French Drone Strike Kills Wanted Top ISIS Leader In Africa
LAGOS SEPTEMBER 17TH (NEWSRANGERS)-French officials announced overnight that their military forces had killed the top ISIS leader in Africa, a terrorist for whom the United States had offered a $5 million reward due to his connection to the deadly attack on a team of Green Berets in Niger four years ago.
French President Emmanuel Macron announced on Twitter that Adnan Abou Walid al-Sahrawi, the leader of the Islamic State in the Greater Sahara, was “neutralized by French forces.”
“This is another major success in our fight against terrorist groups in the Sahel,” Macron said of the region in northwest Africa.
The drone strike occurred in late August but al-Sahrawi’s death was confirmed this month, French and U.S. counterterrorism officials told ABC News.
Al-Sahrawi was wanted by the U.S. for leading the group of more than 100 militants responsible for attacking Operational Detachment-Alpha 3212, a team of soldiers from 3rd Special Forces Group on Oct. 4, 2017, leaving four Americans and at least six Nigerien soldiers dead outside the tiny village of Tongo Tongo.
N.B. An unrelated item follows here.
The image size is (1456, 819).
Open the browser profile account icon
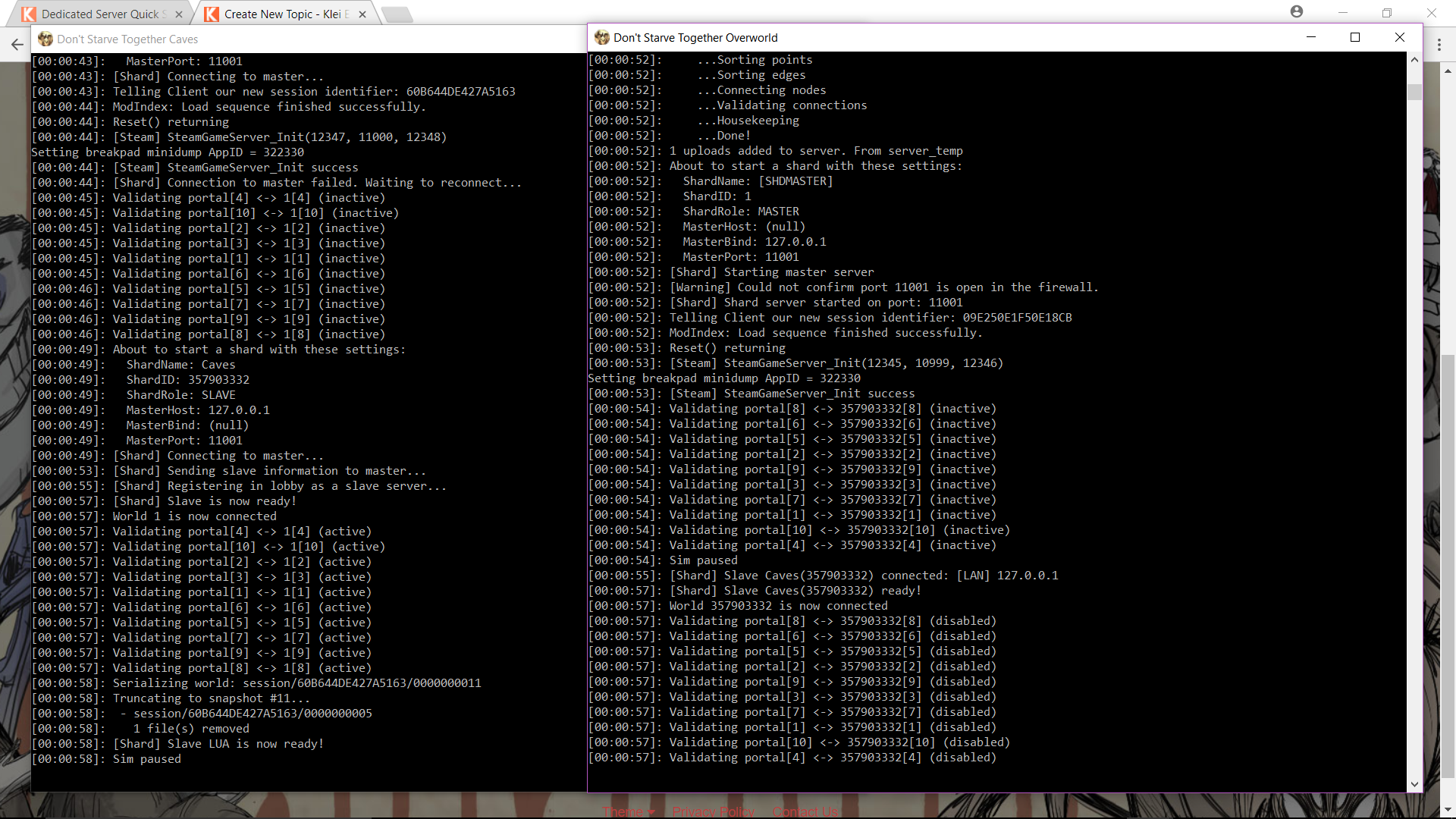(1297, 11)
The 2017 ambush is the subject of a four-year ABC News investigation and an ABC Documentaries film set for release on Hulu in November, “3212 UN-REDACTED: An Ambush In Africa. The Pentagon’s Betrayal.”
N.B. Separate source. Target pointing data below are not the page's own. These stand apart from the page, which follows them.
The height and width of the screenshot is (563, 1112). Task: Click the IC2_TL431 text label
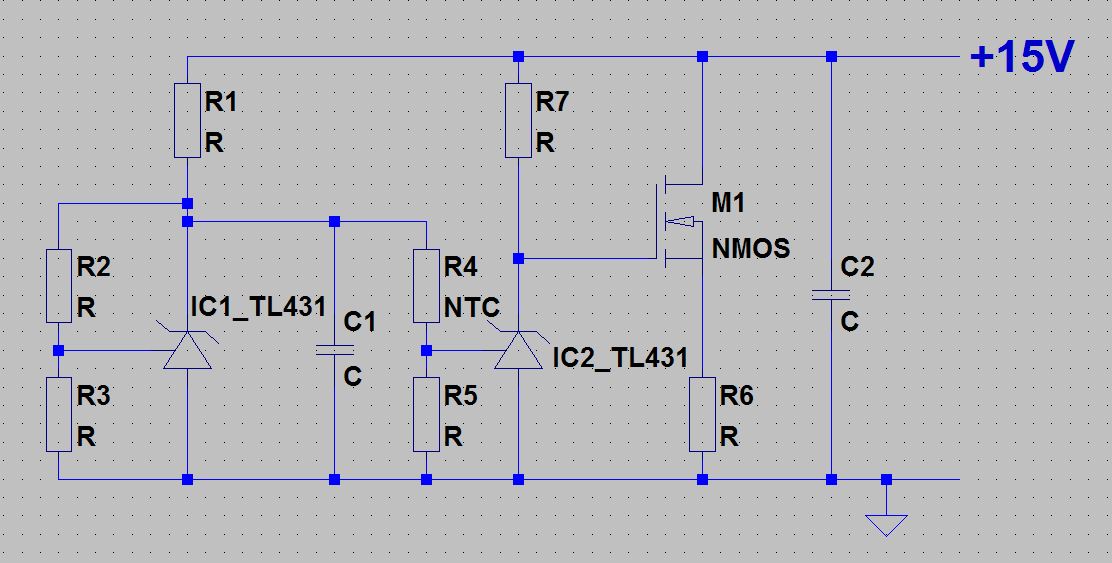[x=620, y=357]
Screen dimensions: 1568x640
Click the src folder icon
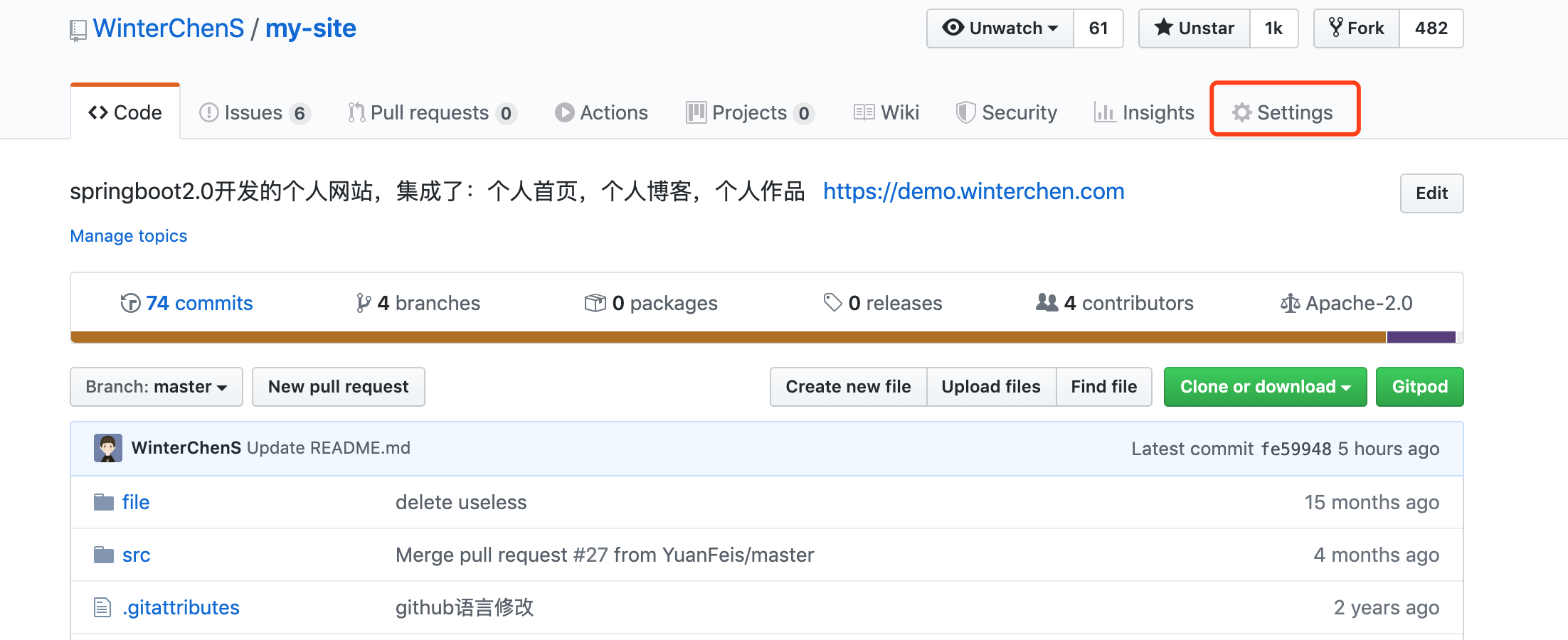pyautogui.click(x=104, y=555)
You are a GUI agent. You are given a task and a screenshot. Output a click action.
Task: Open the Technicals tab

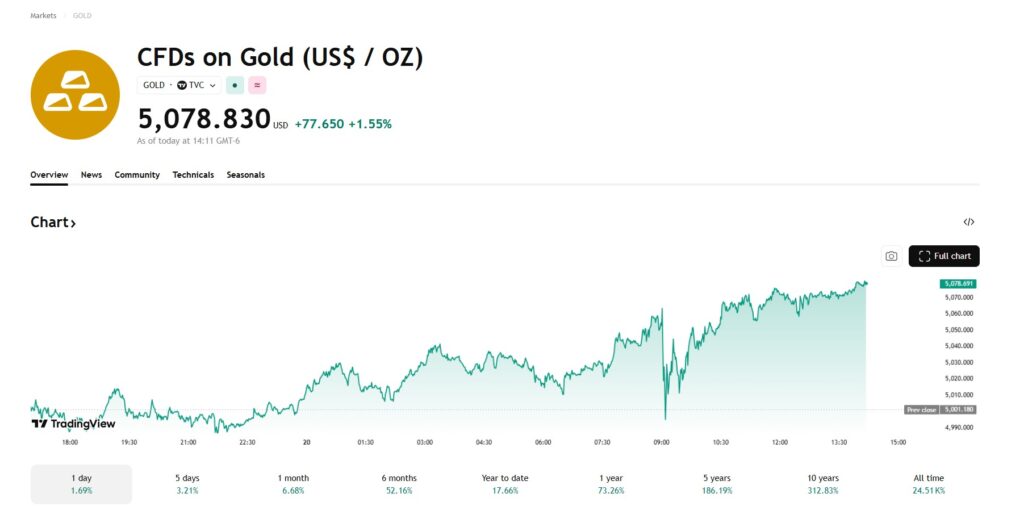pos(193,175)
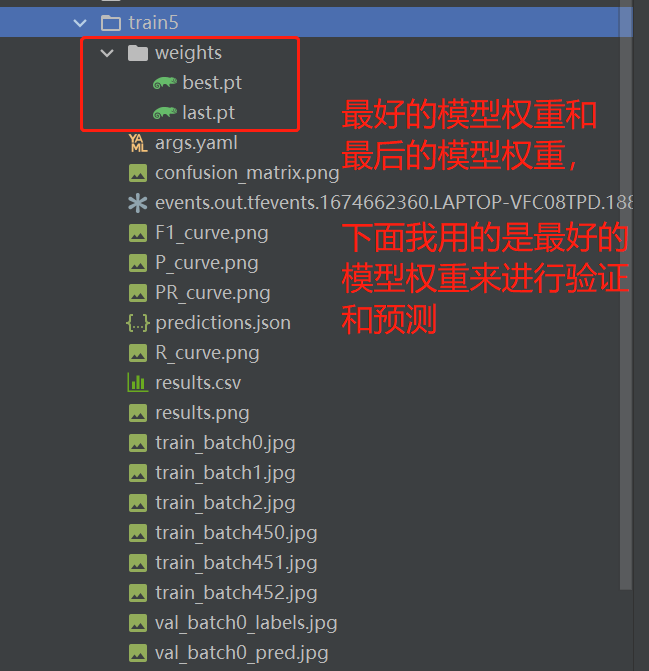The width and height of the screenshot is (649, 671).
Task: Click the best.pt file icon
Action: [165, 83]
Macron did not explicitly say that France’s anti-insurgent Task Force Barkhane in Mali had been assisted by U.S. intelligence, but sources in Paris and in Africa confirmed that was the case. American intelligence had previously assisted in numerous raids carried out by French Special Forces in 2018 that killed many of the Tongo Tongo attackers and recovered American weapons and one vehicle from the Green Beret team attacked in 2017.